Items listed in a dataset:
━━━━━━━━━━━━━━━━━━━━
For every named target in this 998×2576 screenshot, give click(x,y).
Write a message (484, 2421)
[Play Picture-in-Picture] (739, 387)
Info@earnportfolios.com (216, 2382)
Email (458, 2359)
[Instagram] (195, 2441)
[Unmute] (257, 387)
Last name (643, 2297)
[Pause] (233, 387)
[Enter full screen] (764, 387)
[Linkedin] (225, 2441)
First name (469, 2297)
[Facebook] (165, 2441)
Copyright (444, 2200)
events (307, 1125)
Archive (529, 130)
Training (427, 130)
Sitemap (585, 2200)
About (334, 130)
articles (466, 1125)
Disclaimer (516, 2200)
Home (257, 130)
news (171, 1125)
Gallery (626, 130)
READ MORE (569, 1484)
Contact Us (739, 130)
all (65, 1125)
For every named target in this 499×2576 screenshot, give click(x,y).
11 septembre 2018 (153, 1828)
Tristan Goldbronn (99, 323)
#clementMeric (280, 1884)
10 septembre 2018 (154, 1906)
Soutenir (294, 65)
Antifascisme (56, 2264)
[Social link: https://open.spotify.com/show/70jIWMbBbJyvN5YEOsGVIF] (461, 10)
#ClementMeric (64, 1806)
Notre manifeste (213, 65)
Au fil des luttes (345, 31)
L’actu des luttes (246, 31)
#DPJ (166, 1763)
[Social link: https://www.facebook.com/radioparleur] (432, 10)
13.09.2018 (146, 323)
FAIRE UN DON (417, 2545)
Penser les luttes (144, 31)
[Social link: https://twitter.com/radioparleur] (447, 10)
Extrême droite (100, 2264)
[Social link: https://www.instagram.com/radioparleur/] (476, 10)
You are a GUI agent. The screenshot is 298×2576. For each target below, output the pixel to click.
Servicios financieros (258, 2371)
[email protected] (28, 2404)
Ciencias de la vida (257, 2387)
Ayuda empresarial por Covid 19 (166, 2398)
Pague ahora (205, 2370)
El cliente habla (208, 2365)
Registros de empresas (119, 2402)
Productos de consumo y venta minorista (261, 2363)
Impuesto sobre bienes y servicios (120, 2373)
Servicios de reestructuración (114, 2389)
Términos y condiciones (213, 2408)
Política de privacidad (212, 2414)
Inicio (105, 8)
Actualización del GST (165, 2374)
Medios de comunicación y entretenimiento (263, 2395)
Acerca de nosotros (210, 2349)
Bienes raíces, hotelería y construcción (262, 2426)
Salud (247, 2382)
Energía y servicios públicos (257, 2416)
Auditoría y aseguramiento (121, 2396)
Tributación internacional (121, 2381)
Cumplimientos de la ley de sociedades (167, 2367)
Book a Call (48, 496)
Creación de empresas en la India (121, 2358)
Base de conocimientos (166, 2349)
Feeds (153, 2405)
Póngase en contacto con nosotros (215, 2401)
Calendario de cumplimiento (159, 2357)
━━━━━━━━━━━━━━━━━━━━
▶ _Exercise directions_
The required output is every line above that contains the string "give".

▶ _Output_
For every named target in this 998×2576 screenshot, give click(x,y).
For every named target in this 499×2576 screenshot, give click(x,y).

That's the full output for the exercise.